Chu C A, Sindelar D K, Neal D W, Cherrington A D
Department of Molecular Physiology and Biophysics, Vanderbilt University School of Medicine, Nashville, Tennessee 37232-0615, USA.
Am J Physiol. 1996 Jul;271(1 Pt 1):E127-37. doi: 10.1152/ajpendo.1996.271.1.E127.
The effects of catecholamines (CATS) infused into the hepatic portal vein were studied in ten 18-h-fasted conscious dogs. Glucose production (GP) and gluconeogenesis (GNG) were assessed using tracer ([3H]glucose, [14C]alanine) and arteriovenous difference techniques. Each experiment consisted of a 100-min equilibration, a 40-min basal, and two 90-min test periods. A pancreatic clamp (somatostatin + basal portal insulin and glucagon) was used to fix insulin and glucagon at basal levels. Propranolol (1 microgram.kg-1.min-1) and phentolamine (2 micrograms.kg-1.min-1) were infused intraportally during both test periods of the blockade group while a carrier solution was infused in the control group. Norepinephrine (NE; 100 ng.kg-1.min-1) and epinephrine (Epi; 40 ng.kg-1.min-1) were infused intraportally during the second test period of both protocols. Portal NE (70 +/- 46 to 8,404 +/- 674 and 162 +/- 57 to 6,530 +/- 624 pg/ml, respectively) and portal Epi (21 +/- 11 to 3,587 +/- 309 and 29 +/- 6 to 2,989 +/- 406 pg/ml, respectively) rose in the control and adrenergic blockade groups, respectively. The increases in arterial NE and Epi were modest in both groups. Intraportal infusion of CATS increased GP from 2.1 +/- 0.2 to 6.2 +/- 1.0 mg.kg-1.min-1 in the control group but did not change it (2.7 +/- 0.4 to 2.7 +/- 0.3 mg.kg-1.min-1) in the blockade group. Portal CATS had no effect on GNG in the presence or absence of adrenergic blockade (GNG rose from 0.7 +/- 0.2 to 0.9 +/- 0.2 and 0.8 +/- 0.2 to 1.0 +/- 0.2 mg.kg-1.min-1 in the control and blockade groups, respectively). In conclusion, portal infusion of catecholamines significantly augmented GP by selectively stimulating glycogenolysis. The increase in hepatic GP could be completely inhibited by intraportal adrenergic blockade.
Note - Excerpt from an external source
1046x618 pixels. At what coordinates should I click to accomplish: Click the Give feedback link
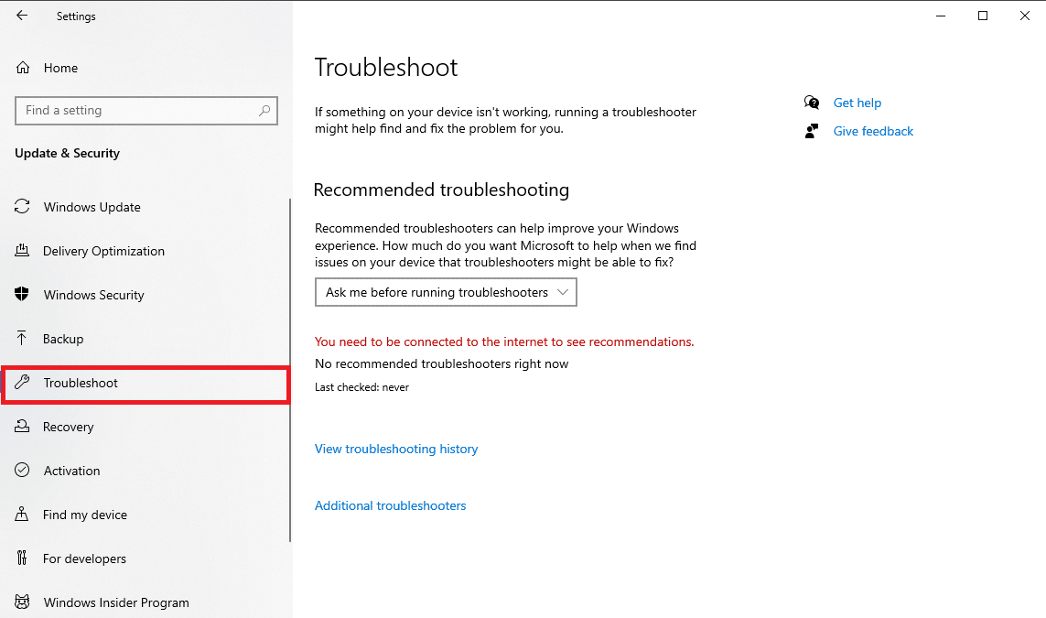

在10只禁食18小时的清醒犬中研究了经肝门静脉注入儿茶酚胺(CATS)的作用。使用示踪剂([3H]葡萄糖、[14C]丙氨酸)和动静脉差技术评估葡萄糖生成(GP)和糖异生(GNG)。每个实验包括100分钟的平衡期、40分钟的基础期和两个90分钟的测试期。采用胰腺钳夹(生长抑素+基础门静脉胰岛素和胰高血糖素)将胰岛素和胰高血糖素固定在基础水平。在阻断组的两个测试期内经门静脉注入普萘洛尔(1微克·千克-1·分钟-1)和酚妥拉明(2微克·千克-1·分钟-1),而在对照组注入载体溶液。在两个方案的第二个测试期内经门静脉注入去甲肾上腺素(NE;100纳克·千克-1·分钟-1)和肾上腺素(Epi;40纳克·千克-1·分钟-1)。对照组和肾上腺素能阻断组的门静脉NE(分别从70±46升至8404±674和162±57升至6530±624皮克/毫升)和门静脉Epi(分别从21±11升至3587±309和29±6升至2989±406皮克/毫升)均升高。两组动脉NE和Epi的升高幅度均较小。在对照组中,经门静脉注入CATS使GP从2.1±0.2增加至6.2±1.0毫克·千克-1·分钟-1,但在阻断组中未使其改变(从2.7±0.4至2.7±0.3毫克·千克-1·分钟-1)。在有无肾上腺素能阻断的情况下,门静脉CATS对GNG均无影响(对照组和阻断组的GNG分别从0.7±0.2升至0.9±0.2和从0.8±0.2升至1.0±0.2毫克·千克-1·分钟-1)。总之,经门静脉注入儿茶酚胺通过选择性刺激糖原分解显著增强了GP。肝GP的升高可通过经门静脉的肾上腺素能阻断完全抑制。